Create your models: Posts

  1. Create your models
  2. Authors

The basic unit of our blog is the post. Each post has a title, some content, the date it was published, whether or not it is public, some topics, an author, and when it was last edited.

Open models.py and create your Post model.

class Post(models.Model):

title = models.CharField(max_length=120)

slug = models.SlugField(unique=True)

content = models.TextField()

date = models.DateTimeField()

live = models.BooleanField(default=False)

topics = models.ManyToManyField(Topic, blank=True)

author = models.ForeignKey(Author)

changed = models.DateTimeField(auto_now=True)

def __unicode__(self):

return self.title

I like to include a “changed” or “modified” timestamp on every model. It makes a lot of things easier down the line, and it also helps you see recent changes in the admin.

The “slug” is what we’ll use for the URL of the post.
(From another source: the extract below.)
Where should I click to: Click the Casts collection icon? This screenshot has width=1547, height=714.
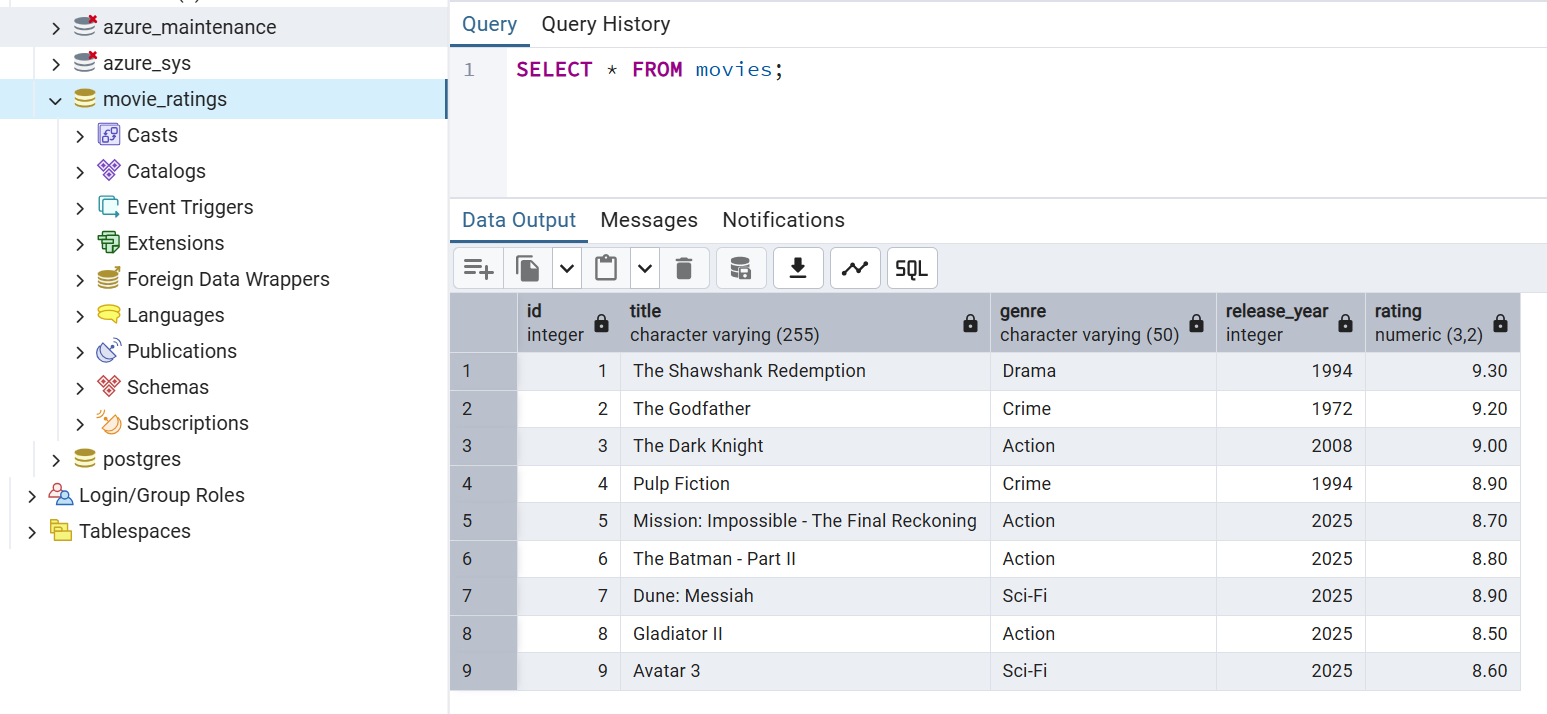click(107, 134)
Titles often have URL-unfriendly characters such as spaces, ampersands, percentages, and other strange things. The slug must be unique, because if two posts had the same slug, there would be no way to differentiate their URLs.

The Post class is a subclass of Django’s built-in Model class. We’ll see later that this means it inherits a lot of useful functionality.

The “__unicode__” method tells Django, and Python, how to display each instance of the class when displaying it as a string of text.